Atropine/diphenoxylate

Combination of
- Diphenoxylate: Mu opiate receptor agonist
- Atropine: Muscarinic acetylcholine receptors antagonist

Clinical data
- Trade names: Lomotil
- AHFS/Drugs.com: Professional Drug Facts
- License data: US DailyMed: Diphenoxylate hydrochloride and atropine sulfate;
- Pregnancy category: AU: C;
- Routes of administration: By mouth
- ATC code: None;

Legal status
- Legal status: UK: POM (Prescription only); US: Schedule V;

Identifiers
- CAS Number: 55840-97-6;
- PubChem CID: 23724775;
- ChemSpider: none;
- KEGG: D00301;
- ChEBI: CHEBI:6519;

= Atropine/diphenoxylate =

Pharmaceutical drug combination for diarrhea

Diphenoxylate/atropine, also known as co-phenotrope and sold under the brand name Lomotil among others, is used to treat diarrhea. It is a fixed-dose combination of the medications diphenoxylate, as the hydrochloride, an antidiarrheal; and atropine, as the sulfate, an anticholinergic. It is taken by mouth. Onset is typically within an hour.
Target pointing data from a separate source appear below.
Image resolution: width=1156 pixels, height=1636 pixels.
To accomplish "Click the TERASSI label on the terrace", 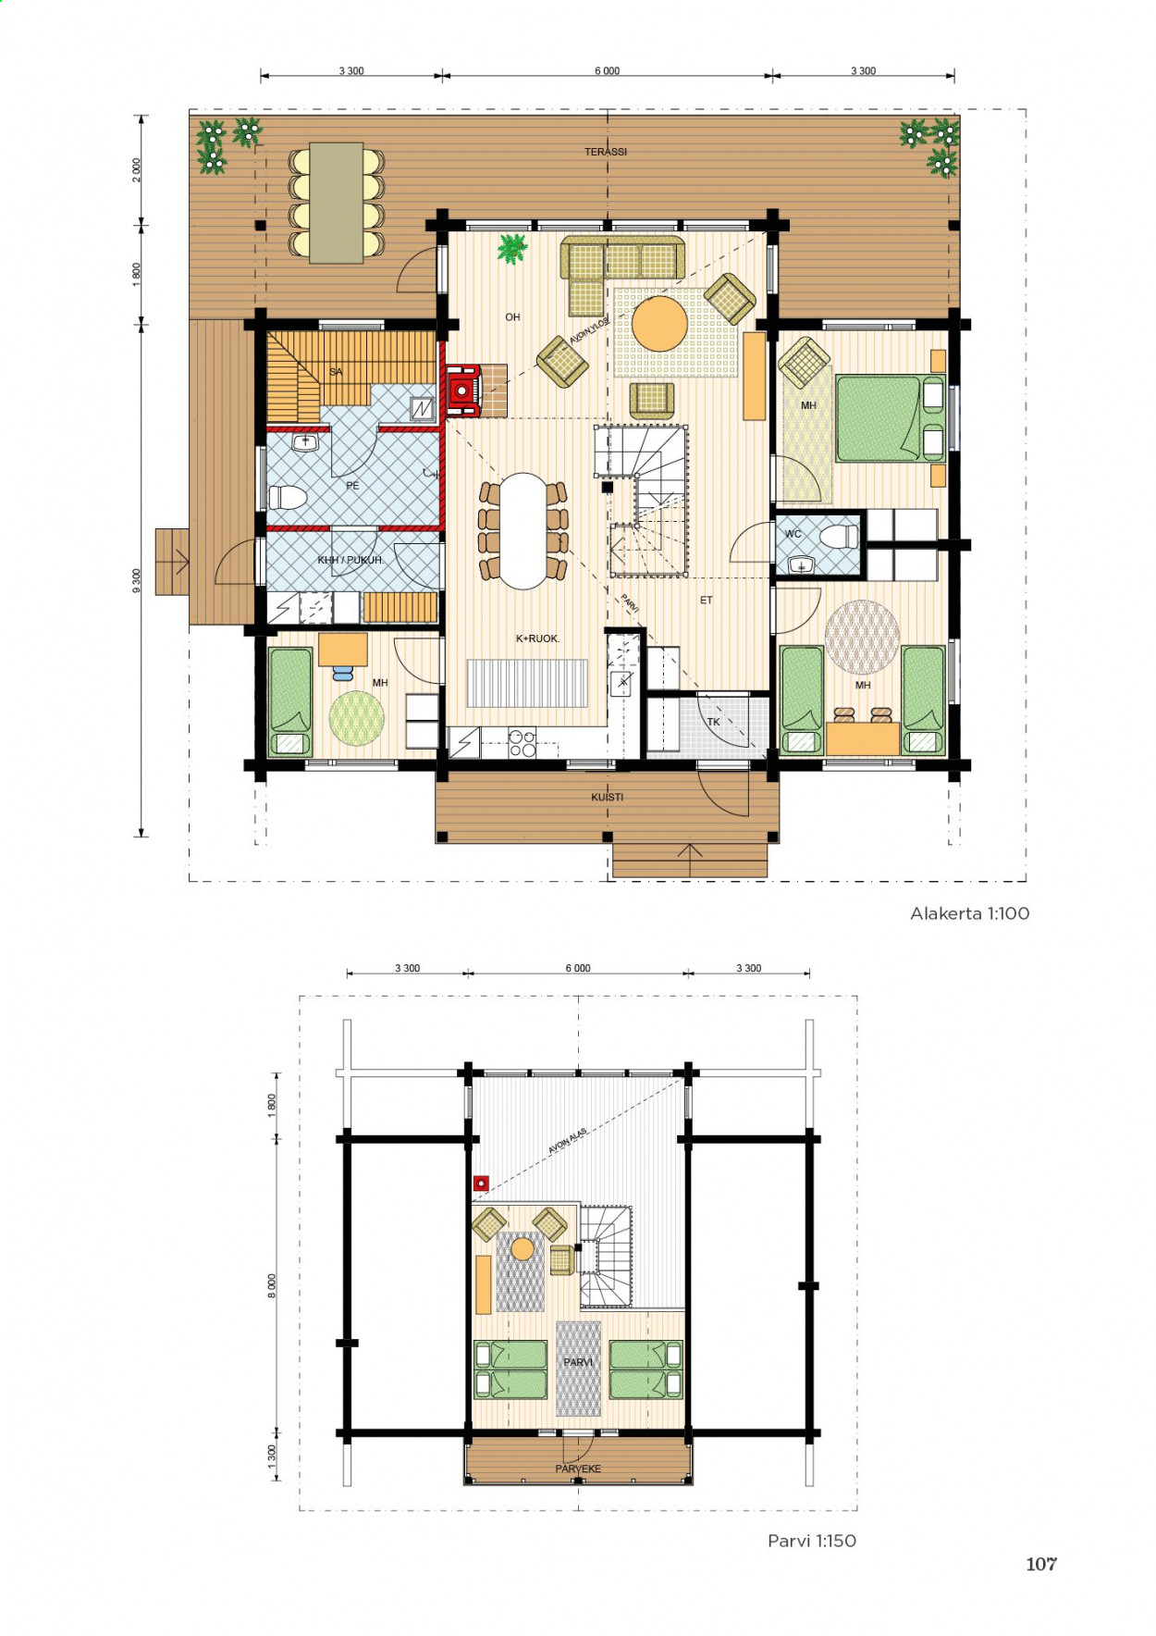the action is pos(606,152).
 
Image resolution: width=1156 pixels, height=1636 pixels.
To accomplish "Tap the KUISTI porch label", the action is pos(608,797).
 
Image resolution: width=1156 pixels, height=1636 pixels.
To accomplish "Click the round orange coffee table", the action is pos(659,323).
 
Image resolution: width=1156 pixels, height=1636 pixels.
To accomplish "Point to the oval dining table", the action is pos(523,531).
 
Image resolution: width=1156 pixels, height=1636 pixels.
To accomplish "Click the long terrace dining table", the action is pos(336,203).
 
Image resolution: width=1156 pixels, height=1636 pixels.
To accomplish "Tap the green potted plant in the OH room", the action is pos(511,249).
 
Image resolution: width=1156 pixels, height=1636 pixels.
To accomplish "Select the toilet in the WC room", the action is pos(840,536).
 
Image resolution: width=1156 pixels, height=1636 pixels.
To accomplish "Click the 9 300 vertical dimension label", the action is pos(137,580).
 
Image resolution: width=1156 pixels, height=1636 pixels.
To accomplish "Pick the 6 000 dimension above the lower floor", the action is pos(607,71).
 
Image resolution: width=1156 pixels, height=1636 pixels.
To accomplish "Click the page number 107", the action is pos(1041,1564).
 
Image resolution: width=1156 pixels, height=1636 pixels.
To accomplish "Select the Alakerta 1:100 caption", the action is pos(969,913).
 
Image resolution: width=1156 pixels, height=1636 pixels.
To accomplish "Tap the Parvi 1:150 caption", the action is pos(812,1541).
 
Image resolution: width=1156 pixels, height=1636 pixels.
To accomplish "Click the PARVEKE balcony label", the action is pos(578,1469).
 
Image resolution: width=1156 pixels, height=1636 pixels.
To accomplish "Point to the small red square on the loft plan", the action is pos(481,1183).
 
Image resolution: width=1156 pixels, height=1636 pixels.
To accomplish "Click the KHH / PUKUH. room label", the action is pos(350,560).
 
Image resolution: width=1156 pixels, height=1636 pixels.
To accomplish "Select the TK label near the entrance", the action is pos(713,722).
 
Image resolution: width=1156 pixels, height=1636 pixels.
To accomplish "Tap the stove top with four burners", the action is pos(523,744).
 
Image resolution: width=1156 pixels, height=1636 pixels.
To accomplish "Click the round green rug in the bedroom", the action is pos(357,719).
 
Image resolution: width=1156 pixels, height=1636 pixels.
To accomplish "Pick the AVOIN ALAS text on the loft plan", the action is pos(567,1141).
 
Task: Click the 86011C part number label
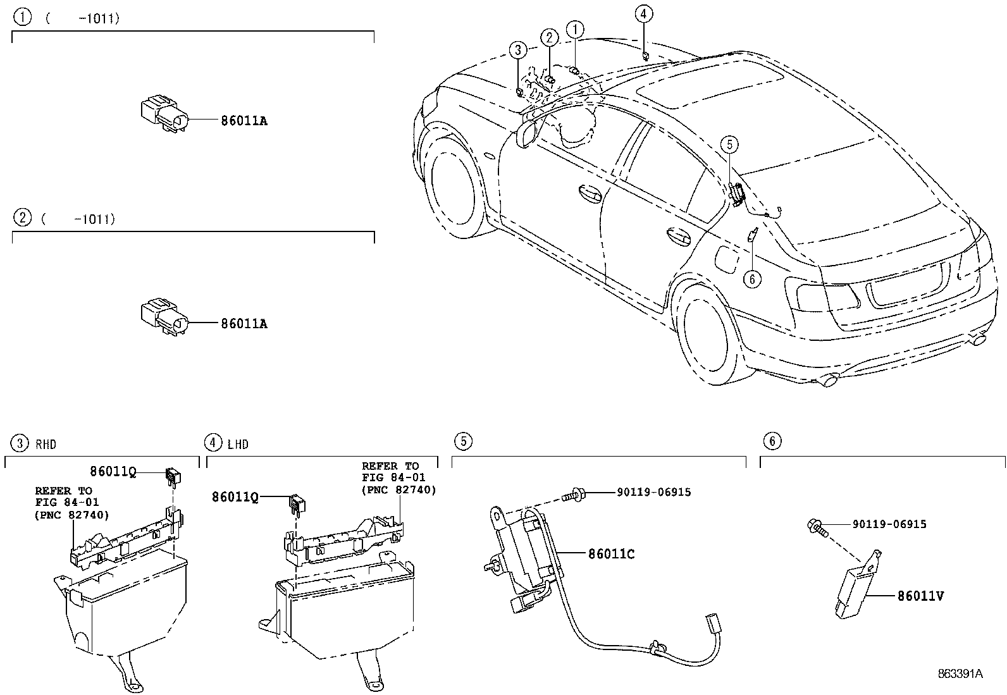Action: [x=611, y=555]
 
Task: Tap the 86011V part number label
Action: [x=920, y=596]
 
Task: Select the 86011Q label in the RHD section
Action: [x=113, y=471]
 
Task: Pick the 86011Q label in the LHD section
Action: [x=235, y=498]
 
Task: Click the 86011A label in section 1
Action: [x=244, y=121]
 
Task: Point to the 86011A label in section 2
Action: [x=244, y=324]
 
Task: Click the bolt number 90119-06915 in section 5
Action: [x=653, y=492]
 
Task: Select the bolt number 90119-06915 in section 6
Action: [x=889, y=524]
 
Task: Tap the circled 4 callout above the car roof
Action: [x=643, y=15]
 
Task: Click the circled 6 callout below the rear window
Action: [x=751, y=279]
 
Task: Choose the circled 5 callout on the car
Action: [x=729, y=145]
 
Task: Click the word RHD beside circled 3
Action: [x=46, y=445]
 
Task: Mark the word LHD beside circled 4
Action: [x=238, y=445]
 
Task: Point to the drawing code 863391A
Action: [x=960, y=674]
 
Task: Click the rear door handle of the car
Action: [x=679, y=236]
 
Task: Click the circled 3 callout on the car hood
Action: [x=518, y=49]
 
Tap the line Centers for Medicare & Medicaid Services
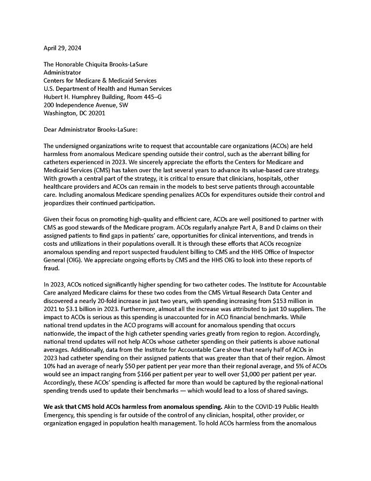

Side effects may include abdominal pain, angioedema, glaucoma, heart problems, feeling tired, dry mouth, and trouble seeing. It is unclear if use in pregnancy is safe and use when breastfeeding may result in side effects in the baby. It works by decreasing contractions of the bowel.

The combination was approved for medical use in the United States in 1960. It is available as a generic medication. In 2023, it was the 286th most commonly prescribed medication in the United States, with more than 600,000 prescriptions. The combination is classified as a Schedule V controlled substance in the United States.

==Contraindications==
Contraindications include:
- People under six years of age
- People with an allergy to diphenoxylate or atropine
- People with diarrhea associated with pseudomembranous enterocolitis (Clostridioides difficile), diarrhea caused by antibiotic treatment
- People with obstructive jaundice

==Side effects==

The combination is generally safe for short-term use and with recommended dosage. In doses used for the treatment of diarrhea, whether acute or chronic, diphenoxylate has not produced addiction.

It may cause several side-effects, such as dry mouth, headache, constipation and blurred vision. It is not recommended for children under six years of age.

== Interactions ==
Interactions with other drugs:
- Antidepressants (e.g. Elavil, Prozac)
- Monoamine oxidase inhibitors (e.g. Nardil, Parnate)
- Opioid analgesics
- Sedatives (e.g. Ambien, Sonata)

Diarrhea that is caused by some antibiotics such as cefaclor, erythromycin or tetracycline can worsen.

==Toxicity==
It may cause serious health problems when overdosed. Signs and symptoms of adverse effects may include any or several of the following: convulsions, respiratory depression (slow or stopped breathing), dilated eye pupils, nystagmus (rapid side-to-side eye movements), erythema (flushed skin), gastrointestinal constipation, nausea, vomiting, paralytic ileus, tachycardia (rapid pulse), drowsiness and hallucinations. Symptoms of toxicity may take up to 12 hours to appear.

Treatment of overdose must be initiated immediately after diagnosis and may include the following: ingestion of activated charcoal, laxative and a counteracting medication (narcotic antagonist).

== Mechanism of action ==
Diphenoxylate is anti-diarrheal and atropine is anticholinergic. A subtherapeutic amount of atropine sulfate is present to discourage deliberate overdosage. Atropine has no anti-diarrheal properties, but will cause tachycardia when overused. The medication diphenoxylate works by slowing down the movement of the intestines. In some cases it has been shown to ease symptoms of opiate withdrawal.

== History ==
Diphenoxylate was developed in 1954 as part of US Navy and CIA-funded research on nonaddictive substitutes for codeine.

==Society and culture==
===Legal status===
In the United States, it is classified as a Schedule V controlled substance by federal law, and is available only for a medical purpose.

===Names===
The UK British Approved Name (BAN) name for diphenoxylate and atropine is co-phenotrope.

As of 2018, the combination is marketed in the US and some other countries under the brands Atridol, Atrolate, Atrotil, Co-Phenotrope, Dhamotil, Dimotil, Intard, Logen, Lomanate, Lomotil, Lonox, and Reasec.